Tasks for this exercise>
(1) Transcribe the passage of the article on Shoutr's museum guides from "A startup has" to "easy to develop.".
(2) Decide whether each statement agrees with the article on Shoutr's museum guides, answering yes or no and quoting the deciding words: (a) Visitors need to download an app to use the system on their smartphones. (b) The first multimedia guide device was developed in 1952 in Amsterdam. (c) The shoutr.Boxx stores content on a remote cloud server.

Page extract>
A startup has developed a CMS that allows exhibitions to create multimedia guides accessible on users’ smartphones
Spotted: Almost anyone who has been to a museum will be familiar with audio or multimedia guides – devices that provide still images, video clips, sound effects, music, and spoken commentary to accompany an exhibition. The first of these devices was developed in 1952 at the Stedlijik Museum in Amsterdam, and, over time, they have developed into the familiar iPod-like device still in use today. These bespoke devices can be cumbersome for users and expensive for smaller exhibitions. Now, startup Shoutr Labs has developed a system that is both easy to use and easy to develop.
Shoutr’s platform not only turns visitor’s smartphones into multimedia guides – it also makes it easy for museums and other attractions to develop those guides without programming expertise. It includes a content management system (CMS) with a drag and drop app builder, multilingual content, and the ability to easily manage content. Visitors can access the system on their smartphones without downloading an app.
The system is used together with the shoutr.Boxx, which saves all content in a local storage location. By allowing users to retrieve the data on the attractions’ local wireless network, the shoutr.Boxx removes the need for visitors to use mobile data (a potential issue for holidaymakers with high roaming charges or a poor connection). Shoutr also makes it possible for attractions to incorporate advanced features into their presentation, such as Augmented Reality.
Springwise has spotted several innovations that aim to make the arts more broadly accessible. These include a foundation using digital technology and a floating museum to bring contemporary art to the masses, and an AR art exhibition in the London skyline.

Entries supplied>
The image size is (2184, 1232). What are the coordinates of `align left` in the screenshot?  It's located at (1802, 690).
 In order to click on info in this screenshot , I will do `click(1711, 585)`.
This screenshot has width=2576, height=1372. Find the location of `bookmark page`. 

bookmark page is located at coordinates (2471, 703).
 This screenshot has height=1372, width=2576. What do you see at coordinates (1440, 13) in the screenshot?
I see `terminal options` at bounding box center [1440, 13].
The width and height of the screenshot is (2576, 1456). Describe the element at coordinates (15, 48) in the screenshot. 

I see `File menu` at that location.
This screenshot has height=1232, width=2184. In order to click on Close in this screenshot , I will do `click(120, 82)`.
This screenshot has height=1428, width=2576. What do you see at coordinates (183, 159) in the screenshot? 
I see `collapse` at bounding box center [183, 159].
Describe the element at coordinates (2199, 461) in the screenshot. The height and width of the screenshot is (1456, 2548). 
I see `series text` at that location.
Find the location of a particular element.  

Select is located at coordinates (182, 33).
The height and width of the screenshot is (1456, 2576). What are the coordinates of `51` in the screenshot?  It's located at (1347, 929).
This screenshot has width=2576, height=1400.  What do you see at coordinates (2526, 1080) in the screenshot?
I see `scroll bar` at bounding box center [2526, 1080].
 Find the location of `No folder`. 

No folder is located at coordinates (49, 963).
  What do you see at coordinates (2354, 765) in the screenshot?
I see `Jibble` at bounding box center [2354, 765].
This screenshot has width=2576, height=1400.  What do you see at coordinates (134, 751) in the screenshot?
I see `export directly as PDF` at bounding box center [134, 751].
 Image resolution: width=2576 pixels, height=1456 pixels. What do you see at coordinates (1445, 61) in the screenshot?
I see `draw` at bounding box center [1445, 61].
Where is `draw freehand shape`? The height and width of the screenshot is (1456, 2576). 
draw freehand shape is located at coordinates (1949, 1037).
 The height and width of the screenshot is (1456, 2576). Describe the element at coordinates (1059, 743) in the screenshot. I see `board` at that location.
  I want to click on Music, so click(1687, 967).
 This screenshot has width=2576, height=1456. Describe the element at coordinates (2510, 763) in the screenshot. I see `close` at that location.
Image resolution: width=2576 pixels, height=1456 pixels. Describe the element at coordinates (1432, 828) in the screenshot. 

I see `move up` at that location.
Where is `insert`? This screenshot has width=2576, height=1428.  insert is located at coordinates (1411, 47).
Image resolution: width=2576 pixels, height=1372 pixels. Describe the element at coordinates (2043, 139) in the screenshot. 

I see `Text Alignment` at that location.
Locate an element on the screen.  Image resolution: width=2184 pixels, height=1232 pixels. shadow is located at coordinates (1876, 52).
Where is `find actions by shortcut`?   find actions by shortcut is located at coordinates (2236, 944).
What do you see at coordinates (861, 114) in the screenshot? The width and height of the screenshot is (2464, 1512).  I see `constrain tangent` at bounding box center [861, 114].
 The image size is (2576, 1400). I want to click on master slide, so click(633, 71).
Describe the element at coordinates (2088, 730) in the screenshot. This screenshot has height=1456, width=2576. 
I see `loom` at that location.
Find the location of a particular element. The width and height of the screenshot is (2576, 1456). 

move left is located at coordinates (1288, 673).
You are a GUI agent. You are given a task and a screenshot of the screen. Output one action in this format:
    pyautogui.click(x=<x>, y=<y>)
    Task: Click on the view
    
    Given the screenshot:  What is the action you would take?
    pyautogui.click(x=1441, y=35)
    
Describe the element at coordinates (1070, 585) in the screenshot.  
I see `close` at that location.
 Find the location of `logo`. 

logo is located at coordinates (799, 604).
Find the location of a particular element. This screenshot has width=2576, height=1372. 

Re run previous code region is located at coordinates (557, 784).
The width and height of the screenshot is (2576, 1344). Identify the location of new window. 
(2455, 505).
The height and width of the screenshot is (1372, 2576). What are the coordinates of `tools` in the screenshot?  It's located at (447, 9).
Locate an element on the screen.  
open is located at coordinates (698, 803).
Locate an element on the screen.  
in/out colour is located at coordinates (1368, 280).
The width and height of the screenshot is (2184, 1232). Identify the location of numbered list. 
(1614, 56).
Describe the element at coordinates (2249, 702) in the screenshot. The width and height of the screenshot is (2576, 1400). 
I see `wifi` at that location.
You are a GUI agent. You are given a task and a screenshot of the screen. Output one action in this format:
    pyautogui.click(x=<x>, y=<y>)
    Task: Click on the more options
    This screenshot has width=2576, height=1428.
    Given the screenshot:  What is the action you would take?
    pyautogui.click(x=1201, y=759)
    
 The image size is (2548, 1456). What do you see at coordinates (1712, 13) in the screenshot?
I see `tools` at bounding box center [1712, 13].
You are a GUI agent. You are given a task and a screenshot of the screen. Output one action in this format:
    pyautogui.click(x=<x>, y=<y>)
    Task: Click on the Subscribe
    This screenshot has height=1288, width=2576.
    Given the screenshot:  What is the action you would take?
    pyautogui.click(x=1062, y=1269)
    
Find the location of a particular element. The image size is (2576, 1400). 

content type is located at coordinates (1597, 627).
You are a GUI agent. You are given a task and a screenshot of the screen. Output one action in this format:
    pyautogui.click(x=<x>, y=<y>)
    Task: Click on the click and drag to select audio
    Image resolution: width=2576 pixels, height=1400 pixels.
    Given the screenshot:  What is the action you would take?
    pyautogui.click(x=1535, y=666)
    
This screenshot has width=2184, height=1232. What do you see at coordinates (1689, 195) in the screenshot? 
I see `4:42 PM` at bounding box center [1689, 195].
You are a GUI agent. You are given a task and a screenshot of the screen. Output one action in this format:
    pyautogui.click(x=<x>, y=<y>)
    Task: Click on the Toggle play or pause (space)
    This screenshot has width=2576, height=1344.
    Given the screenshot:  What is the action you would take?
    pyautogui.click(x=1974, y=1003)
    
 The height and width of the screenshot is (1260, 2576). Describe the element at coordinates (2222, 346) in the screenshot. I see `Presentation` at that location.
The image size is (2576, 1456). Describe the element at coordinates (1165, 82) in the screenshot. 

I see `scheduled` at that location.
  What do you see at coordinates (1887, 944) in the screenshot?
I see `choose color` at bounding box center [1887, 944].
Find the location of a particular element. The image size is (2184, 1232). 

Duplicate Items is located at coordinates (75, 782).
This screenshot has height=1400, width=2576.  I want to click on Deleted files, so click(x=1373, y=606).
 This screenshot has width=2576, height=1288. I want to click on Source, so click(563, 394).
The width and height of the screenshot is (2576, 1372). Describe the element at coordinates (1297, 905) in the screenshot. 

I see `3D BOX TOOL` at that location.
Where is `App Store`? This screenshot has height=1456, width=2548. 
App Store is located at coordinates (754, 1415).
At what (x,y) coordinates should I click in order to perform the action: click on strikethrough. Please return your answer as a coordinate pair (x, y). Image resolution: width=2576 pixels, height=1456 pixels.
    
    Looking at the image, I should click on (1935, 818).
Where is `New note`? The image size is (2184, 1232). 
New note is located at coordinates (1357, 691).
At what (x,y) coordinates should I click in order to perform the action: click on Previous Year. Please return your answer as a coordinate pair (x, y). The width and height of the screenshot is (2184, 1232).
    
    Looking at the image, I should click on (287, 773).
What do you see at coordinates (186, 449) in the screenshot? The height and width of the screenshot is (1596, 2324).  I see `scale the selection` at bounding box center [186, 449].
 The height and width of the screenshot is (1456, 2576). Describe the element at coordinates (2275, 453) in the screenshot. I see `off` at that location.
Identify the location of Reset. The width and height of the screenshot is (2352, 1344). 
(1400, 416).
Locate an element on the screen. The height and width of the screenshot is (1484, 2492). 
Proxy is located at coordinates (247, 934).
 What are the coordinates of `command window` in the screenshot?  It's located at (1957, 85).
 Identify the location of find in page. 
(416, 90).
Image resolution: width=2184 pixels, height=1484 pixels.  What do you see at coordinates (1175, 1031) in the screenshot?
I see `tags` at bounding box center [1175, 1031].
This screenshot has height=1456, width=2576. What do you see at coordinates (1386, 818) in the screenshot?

Solutions to the tasks>
(1)
A startup has developed a CMS that allows exhibitions to create multimedia guides accessible on users’ smartphones
Spotted: Almost anyone who has been to a museum will be familiar with audio or multimedia guides – devices that provide still images, video clips, sound effects, music, and spoken commentary to accompany an exhibition. The first of these devices was developed in 1952 at the Stedlijik Museum in Amsterdam, and, over time, they have developed into the familiar iPod-like device still in use today. These bespoke devices can be cumbersome for users and expensive for smaller exhibitions. Now, startup Shoutr Labs has developed a system that is both easy to use and easy to develop.

(2)
(a) No: "Visitors can access the system on their smartphones without downloading an app."
(b) Yes: "The first of these devices was developed in 1952 at the Stedlijik Museum in Amsterdam"
(c) No: "which saves all content in a local storage location"